Ok - but what could it mean? In setting up this consistency, it highlights moments of static non-harmony. When he keeps things colourless and/or unmoving, could it be for a reason/communicative purpose? (1. Outside Segues (1995), Sex & the Church (1993), Fame (1974))
The Lydian Modal Effect:
Click to play LYDIAN EXAMPLE
The Lydian modal effect is a melodic angle/chord progression that he’s been playing with in his songs since the mid-70s. It’s the distinctive tri-tone interval, the strange angle you hear in the opening notes of The Simpsons theme. Much of the 1. Outside theme/leitmotif is based around the lydian modal effect, and it can be heard again in one of his latest compositions “Sue (Or In A Season Of Crime)” (2014). When I first heard “Sue”, I recognised this familiar effect which caused me to immediately think about other examples, my mind making connections between different spaces/places in Bowie’s timeline, informing and contextualising my experience of the song - the song meaning for “Sue” that I was constructing for myself.

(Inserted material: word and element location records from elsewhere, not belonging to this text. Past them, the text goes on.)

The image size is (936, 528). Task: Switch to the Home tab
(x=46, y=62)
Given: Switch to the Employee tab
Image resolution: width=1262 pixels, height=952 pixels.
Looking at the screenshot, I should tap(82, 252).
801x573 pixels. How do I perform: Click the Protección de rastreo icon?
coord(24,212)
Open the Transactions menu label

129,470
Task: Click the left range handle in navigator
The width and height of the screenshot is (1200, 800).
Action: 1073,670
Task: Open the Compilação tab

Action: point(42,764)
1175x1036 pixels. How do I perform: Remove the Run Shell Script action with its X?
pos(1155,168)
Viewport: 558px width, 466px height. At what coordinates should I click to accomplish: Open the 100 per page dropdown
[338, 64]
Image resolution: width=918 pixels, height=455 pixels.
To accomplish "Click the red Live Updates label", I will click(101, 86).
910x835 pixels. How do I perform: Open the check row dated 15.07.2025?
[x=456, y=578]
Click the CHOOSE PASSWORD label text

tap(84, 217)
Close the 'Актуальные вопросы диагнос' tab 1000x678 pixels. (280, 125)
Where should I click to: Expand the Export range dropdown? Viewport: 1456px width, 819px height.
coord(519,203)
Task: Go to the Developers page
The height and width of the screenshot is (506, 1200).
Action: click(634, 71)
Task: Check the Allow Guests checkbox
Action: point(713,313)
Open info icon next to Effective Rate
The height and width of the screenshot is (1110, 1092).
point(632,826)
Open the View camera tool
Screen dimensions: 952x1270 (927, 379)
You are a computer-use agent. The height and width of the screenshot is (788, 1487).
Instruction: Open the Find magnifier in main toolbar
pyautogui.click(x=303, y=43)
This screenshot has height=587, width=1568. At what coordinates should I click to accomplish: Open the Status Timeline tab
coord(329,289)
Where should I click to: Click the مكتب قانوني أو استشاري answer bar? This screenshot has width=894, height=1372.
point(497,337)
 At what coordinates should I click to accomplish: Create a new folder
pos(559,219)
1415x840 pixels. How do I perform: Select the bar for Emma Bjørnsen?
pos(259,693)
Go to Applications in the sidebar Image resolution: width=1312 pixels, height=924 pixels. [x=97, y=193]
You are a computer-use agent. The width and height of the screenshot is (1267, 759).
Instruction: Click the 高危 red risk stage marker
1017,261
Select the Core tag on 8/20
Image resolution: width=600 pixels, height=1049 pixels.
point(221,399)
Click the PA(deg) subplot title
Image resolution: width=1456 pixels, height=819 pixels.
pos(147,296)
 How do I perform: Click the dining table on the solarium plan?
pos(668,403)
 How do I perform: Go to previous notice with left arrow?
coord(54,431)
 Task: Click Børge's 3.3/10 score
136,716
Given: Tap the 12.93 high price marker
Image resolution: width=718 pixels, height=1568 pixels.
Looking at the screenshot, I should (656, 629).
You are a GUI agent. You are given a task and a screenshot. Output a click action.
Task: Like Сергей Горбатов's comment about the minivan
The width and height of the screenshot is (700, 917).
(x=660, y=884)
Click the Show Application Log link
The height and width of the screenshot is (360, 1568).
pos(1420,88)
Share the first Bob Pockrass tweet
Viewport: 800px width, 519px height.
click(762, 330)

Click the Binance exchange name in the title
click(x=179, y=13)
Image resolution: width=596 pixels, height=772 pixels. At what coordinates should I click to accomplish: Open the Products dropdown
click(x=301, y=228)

The Next Day is full of call-backs, apparitions from the past appearing momentarily. For the keen listener I’m sure these connections, (hauntings) can deepen the experience of the music, implying new layers of meaning, evoking memory and fusing it to the construction of new meaning (as the Lydian effect did for me in my reading of “Sue”).
This is the last listening example, we’ll play a game of This Thing Reminds Me Of That Thing. I’ll follow the new example from The Next Day with a connection that I hear from the past, starting with the first drum sound. Listen…
Click to play CALLBACKS EXAMPLE
So what does it all mean? A more appropriate question is “what CAN it all mean"
As you walked through the exhibition you might have come across a fantastic quote from David from 1995:
“All art is unstable. Its meaning is not necessarily that implied by the author. There is no authoritative voice. There are only multiple readings.”
And this is what we do, we make multiple readings. We can follow the signs and connect threads, we paint the details into the landscape. Further to this, we can contextualise the songs within the whole, interconnected body of work, one that is still growing.
Our close listening and analysis rewards us with personally constructed meanings that furnish pop songs with the stuff of multifaceted context and time-space connections, triggering nostalgia and memory to colour how we understand and feel in this present moment as we engage in the act of listening.
The more you look, the more you might find.